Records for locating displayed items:
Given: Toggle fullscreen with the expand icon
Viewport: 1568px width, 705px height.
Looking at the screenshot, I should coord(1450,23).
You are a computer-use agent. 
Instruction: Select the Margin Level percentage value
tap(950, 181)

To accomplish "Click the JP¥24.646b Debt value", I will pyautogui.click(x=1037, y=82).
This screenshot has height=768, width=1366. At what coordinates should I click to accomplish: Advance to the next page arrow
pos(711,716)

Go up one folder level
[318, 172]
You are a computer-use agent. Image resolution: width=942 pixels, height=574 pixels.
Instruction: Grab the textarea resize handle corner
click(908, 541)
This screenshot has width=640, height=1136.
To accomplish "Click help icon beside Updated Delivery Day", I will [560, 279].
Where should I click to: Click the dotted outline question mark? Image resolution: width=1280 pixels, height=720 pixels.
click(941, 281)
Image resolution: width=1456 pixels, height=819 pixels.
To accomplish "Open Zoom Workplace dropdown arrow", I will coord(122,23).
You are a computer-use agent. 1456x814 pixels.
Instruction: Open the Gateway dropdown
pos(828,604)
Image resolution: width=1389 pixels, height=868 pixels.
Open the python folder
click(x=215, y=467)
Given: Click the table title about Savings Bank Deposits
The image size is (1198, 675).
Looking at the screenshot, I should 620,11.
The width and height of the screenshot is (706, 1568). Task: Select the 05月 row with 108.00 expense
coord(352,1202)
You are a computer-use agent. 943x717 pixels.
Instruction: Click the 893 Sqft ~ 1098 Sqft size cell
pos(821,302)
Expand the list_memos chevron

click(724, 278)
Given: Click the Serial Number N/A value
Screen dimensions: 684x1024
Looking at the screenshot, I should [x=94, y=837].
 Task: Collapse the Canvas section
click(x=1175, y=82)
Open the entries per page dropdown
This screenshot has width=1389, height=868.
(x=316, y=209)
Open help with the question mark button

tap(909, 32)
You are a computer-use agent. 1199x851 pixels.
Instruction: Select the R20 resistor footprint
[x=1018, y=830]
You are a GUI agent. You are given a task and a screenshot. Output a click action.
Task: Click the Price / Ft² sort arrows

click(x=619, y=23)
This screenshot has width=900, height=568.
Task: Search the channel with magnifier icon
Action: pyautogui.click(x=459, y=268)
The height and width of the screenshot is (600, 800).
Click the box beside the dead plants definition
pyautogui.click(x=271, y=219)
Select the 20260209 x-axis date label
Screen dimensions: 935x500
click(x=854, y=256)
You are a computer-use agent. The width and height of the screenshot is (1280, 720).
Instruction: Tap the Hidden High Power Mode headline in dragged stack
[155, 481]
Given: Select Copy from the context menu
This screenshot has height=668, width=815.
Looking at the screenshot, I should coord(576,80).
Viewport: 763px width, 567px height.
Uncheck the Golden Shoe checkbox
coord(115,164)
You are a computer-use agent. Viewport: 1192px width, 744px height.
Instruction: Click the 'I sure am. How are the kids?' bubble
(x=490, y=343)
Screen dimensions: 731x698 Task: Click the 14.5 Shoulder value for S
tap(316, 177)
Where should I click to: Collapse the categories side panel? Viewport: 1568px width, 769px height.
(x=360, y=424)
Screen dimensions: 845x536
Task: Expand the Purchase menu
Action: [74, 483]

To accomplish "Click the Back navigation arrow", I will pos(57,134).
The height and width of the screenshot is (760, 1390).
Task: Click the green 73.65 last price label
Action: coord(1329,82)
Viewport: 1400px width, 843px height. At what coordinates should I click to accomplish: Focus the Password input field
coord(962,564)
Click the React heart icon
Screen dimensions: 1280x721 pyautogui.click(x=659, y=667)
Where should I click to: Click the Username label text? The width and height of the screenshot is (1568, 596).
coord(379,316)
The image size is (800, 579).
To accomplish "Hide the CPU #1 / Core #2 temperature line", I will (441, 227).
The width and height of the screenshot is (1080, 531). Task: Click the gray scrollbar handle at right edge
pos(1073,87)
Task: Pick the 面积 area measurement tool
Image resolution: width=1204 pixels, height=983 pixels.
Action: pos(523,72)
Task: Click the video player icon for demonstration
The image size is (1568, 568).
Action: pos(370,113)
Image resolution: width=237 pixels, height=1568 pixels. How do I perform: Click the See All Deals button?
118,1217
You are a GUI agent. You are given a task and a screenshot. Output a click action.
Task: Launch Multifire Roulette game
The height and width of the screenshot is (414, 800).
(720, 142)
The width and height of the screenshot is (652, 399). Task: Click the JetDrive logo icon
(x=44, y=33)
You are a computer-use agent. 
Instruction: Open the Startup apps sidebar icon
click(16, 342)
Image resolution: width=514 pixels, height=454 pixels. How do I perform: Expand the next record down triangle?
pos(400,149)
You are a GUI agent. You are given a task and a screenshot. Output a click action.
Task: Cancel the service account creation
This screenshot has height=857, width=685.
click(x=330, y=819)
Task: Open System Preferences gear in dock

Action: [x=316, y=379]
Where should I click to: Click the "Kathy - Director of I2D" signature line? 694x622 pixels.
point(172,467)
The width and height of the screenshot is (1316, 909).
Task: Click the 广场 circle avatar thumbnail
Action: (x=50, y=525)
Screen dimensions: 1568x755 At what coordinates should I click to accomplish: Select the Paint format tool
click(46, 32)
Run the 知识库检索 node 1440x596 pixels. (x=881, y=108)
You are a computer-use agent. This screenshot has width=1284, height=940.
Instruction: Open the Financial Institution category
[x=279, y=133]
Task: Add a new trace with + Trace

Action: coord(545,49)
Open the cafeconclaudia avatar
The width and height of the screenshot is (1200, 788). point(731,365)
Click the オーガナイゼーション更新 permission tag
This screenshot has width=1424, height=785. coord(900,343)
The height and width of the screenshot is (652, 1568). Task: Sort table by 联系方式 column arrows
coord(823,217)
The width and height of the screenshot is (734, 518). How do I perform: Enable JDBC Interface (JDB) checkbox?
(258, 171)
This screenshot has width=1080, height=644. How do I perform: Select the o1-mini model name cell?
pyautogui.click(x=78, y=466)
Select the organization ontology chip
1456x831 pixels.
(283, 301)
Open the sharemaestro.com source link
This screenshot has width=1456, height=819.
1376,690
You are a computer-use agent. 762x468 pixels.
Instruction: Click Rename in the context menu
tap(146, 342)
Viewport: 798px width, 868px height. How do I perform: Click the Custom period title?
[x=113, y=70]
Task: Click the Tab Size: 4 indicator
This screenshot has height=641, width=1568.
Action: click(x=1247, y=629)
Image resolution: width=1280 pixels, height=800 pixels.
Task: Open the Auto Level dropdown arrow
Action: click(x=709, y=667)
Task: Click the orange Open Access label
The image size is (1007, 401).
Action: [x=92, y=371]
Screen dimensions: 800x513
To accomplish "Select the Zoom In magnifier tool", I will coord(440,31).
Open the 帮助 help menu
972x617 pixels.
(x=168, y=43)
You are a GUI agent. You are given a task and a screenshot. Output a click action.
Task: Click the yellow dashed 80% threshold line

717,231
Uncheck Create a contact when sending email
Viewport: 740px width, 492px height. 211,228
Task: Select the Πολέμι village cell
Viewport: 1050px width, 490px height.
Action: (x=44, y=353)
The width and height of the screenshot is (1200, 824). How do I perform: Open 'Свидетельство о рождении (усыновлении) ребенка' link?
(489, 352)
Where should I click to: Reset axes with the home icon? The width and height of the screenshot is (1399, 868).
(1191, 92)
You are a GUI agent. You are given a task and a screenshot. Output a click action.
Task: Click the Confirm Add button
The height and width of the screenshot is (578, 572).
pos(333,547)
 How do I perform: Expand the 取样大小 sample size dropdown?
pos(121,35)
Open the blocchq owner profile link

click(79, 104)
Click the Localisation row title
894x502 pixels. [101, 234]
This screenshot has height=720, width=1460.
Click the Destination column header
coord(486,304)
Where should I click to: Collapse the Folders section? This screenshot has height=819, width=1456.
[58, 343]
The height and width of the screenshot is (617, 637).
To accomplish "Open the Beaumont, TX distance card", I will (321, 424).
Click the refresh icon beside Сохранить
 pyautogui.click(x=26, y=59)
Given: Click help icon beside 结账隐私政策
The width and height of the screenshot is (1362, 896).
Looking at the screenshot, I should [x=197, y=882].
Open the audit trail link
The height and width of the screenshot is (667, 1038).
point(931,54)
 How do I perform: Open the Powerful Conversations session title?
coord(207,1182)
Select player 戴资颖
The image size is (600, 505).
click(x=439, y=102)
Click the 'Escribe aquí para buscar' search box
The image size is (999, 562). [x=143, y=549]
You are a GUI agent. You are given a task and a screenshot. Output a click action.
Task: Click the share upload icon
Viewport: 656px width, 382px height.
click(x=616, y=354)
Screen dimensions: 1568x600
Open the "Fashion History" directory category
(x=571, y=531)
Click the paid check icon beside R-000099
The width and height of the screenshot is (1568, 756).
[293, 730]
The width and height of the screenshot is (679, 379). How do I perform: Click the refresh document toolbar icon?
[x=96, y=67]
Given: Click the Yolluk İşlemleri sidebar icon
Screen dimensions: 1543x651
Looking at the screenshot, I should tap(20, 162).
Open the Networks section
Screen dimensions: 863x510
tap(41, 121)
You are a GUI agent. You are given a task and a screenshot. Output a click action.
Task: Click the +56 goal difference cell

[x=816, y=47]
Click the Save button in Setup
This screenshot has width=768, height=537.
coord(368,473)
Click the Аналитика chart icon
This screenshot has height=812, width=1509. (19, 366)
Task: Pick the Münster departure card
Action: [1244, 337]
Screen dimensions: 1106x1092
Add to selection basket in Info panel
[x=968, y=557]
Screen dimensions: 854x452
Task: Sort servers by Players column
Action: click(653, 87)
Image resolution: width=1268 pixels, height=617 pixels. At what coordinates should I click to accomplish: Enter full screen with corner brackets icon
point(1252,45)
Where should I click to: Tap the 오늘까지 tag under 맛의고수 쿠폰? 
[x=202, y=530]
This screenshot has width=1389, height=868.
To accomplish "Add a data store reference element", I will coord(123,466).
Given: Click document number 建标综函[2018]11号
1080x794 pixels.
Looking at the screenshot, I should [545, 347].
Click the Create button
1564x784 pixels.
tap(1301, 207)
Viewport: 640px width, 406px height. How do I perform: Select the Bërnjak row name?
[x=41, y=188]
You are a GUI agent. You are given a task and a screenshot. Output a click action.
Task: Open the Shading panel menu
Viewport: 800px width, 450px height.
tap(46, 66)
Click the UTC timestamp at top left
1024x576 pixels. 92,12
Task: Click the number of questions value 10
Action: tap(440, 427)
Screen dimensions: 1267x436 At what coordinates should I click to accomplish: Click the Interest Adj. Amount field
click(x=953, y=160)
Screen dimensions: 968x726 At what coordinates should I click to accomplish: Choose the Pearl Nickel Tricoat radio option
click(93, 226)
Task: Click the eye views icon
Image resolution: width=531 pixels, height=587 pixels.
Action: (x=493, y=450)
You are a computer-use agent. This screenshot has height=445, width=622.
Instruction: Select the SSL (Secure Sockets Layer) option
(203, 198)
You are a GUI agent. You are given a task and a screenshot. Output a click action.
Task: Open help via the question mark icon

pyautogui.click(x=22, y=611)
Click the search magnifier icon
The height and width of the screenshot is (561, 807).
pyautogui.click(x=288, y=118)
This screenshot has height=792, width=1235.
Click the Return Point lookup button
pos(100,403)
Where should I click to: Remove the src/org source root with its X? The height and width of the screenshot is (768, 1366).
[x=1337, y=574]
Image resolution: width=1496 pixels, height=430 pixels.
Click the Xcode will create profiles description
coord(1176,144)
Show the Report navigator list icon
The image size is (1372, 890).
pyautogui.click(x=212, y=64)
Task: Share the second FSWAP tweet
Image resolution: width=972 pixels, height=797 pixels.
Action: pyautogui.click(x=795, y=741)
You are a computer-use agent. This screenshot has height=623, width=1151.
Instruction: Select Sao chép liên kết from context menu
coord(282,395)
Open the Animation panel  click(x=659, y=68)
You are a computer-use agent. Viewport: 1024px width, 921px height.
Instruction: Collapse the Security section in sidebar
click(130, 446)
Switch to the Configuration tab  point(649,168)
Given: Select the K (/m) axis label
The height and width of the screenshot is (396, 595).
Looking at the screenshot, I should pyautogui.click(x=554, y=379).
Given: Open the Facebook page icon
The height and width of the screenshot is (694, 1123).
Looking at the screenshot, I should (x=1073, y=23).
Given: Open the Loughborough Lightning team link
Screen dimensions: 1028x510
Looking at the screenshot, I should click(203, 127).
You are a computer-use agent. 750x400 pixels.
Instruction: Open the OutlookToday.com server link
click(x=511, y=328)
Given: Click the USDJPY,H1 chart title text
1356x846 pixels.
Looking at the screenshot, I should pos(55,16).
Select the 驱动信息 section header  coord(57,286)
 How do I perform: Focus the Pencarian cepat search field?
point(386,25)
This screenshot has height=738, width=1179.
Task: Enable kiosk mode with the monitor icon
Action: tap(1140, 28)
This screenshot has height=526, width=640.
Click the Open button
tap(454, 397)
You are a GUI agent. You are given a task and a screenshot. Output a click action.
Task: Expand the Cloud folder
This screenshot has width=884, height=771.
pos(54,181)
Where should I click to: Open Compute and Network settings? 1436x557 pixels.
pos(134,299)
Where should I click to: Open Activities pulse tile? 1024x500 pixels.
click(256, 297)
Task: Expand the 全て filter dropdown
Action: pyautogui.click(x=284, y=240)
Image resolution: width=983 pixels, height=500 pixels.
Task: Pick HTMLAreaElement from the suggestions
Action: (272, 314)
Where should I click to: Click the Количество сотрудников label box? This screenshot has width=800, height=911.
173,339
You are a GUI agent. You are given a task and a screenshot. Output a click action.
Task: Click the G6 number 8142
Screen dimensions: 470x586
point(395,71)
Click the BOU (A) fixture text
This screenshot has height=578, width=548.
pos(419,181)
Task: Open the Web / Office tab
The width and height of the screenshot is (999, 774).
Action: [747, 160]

## WRITTEN EXERCISE
Please copy the lines of the records word for word, starting at the line containing "Screen dimensions: 1568x600" and ending at the line containing "Action: [1244, 337]".

## RIGHT ANSWER
Screen dimensions: 1568x600
Open the "Fashion History" directory category
(x=571, y=531)
Click the paid check icon beside R-000099
The width and height of the screenshot is (1568, 756).
[293, 730]
The width and height of the screenshot is (679, 379). How do I perform: Click the refresh document toolbar icon?
[x=96, y=67]
Given: Click the Yolluk İşlemleri sidebar icon
Screen dimensions: 1543x651
Looking at the screenshot, I should tap(20, 162).
Open the Networks section
Screen dimensions: 863x510
tap(41, 121)
You are a GUI agent. You are given a task and a screenshot. Output a click action.
Task: Click the +56 goal difference cell

[x=816, y=47]
Click the Save button in Setup
This screenshot has width=768, height=537.
coord(368,473)
Click the Аналитика chart icon
This screenshot has height=812, width=1509. (19, 366)
Task: Pick the Münster departure card
Action: [1244, 337]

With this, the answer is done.